マックス・ヴェーバー 『職業としての政治』

ぐぐぐ。読みにくい本だなあ。100Pくらいの講演録なんだけど、それだけに区切りがなく論理が淡々と展開されていくからたいへん。
中盤くらいの政治史みたいなのはよくわからないし正直知ったこっちゃないんだけど、78P以降の倫理と政治の関係以降はウェーバーさんめちゃめちゃ調子良かったのかとても熱くて良い。倫理には「心情倫理」と「責任倫理」というものがあるのね。前者は正しいことをすれば結果が仮に悪くてもそれは神の意思であると考えるし、後者は結果も自分の責任だとして人間の不完全性とかも計算に入れるべきだと考えるもの。この心情倫理あたりなんかはキリスト教の文脈がないとボクみたいなしょっぱい日本人にはなかなか理解できないところがあるけれど、まあどちらも論として立っているし、政治は冷静な頭脳のみで行われるべきものではないから、心情倫理というのも納得できないものではないか、というところ。んで、

(心情倫理で行動した結果)結果に対するこの責任を痛切に感じ、責任倫理に従って行動する、成熟した人間--老若を問わない--がある地点まで来て、「私としてはこうするよりほかない。私はここに踏み止まる」〔ルッターの言葉〕と言うなら、測り知れない感動をうける。
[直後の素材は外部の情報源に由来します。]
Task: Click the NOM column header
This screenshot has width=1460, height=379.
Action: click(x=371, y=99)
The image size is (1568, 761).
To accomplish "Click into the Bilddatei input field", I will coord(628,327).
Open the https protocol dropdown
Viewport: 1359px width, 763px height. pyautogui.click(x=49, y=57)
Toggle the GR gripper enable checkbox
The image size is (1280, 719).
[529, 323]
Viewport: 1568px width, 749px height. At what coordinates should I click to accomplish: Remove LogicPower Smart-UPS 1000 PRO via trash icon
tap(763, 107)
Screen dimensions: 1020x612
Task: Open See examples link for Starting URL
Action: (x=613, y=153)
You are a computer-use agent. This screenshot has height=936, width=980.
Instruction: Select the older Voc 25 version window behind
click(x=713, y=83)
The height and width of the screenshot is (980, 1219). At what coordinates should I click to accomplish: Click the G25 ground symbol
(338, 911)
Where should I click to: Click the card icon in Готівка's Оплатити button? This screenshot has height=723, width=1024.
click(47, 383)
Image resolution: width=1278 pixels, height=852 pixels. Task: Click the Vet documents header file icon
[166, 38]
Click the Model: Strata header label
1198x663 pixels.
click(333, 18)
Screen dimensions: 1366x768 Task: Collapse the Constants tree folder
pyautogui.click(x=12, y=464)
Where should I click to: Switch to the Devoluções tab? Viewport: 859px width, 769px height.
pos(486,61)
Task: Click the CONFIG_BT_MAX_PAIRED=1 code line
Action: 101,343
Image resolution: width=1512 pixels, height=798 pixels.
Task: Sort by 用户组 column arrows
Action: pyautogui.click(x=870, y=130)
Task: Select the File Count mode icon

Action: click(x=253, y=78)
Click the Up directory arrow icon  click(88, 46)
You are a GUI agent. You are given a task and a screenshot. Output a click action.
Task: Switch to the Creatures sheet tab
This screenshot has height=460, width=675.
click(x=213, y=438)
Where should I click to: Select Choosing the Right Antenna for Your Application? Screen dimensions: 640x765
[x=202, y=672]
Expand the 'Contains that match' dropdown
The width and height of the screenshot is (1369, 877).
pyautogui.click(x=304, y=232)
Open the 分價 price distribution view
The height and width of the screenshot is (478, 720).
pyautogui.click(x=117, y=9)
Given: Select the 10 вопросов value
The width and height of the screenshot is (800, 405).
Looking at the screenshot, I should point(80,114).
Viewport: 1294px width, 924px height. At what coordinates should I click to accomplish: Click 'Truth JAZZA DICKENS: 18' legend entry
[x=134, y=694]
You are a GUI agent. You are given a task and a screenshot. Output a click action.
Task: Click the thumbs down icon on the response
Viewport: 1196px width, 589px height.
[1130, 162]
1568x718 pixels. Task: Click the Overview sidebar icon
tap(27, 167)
これは人間的に純粋で魂を揺り動かす情景である。なぜなら精神的に死んでいないかぎり、われわれ誰しも、いつかはこういう状態に立ちいたることがありうるからである。

と来たもんだ。熱い。あと最後の1Pにある「政治への天職」を持つ人間の条件もかっこいい。これはもう政治に限らない熱さだ。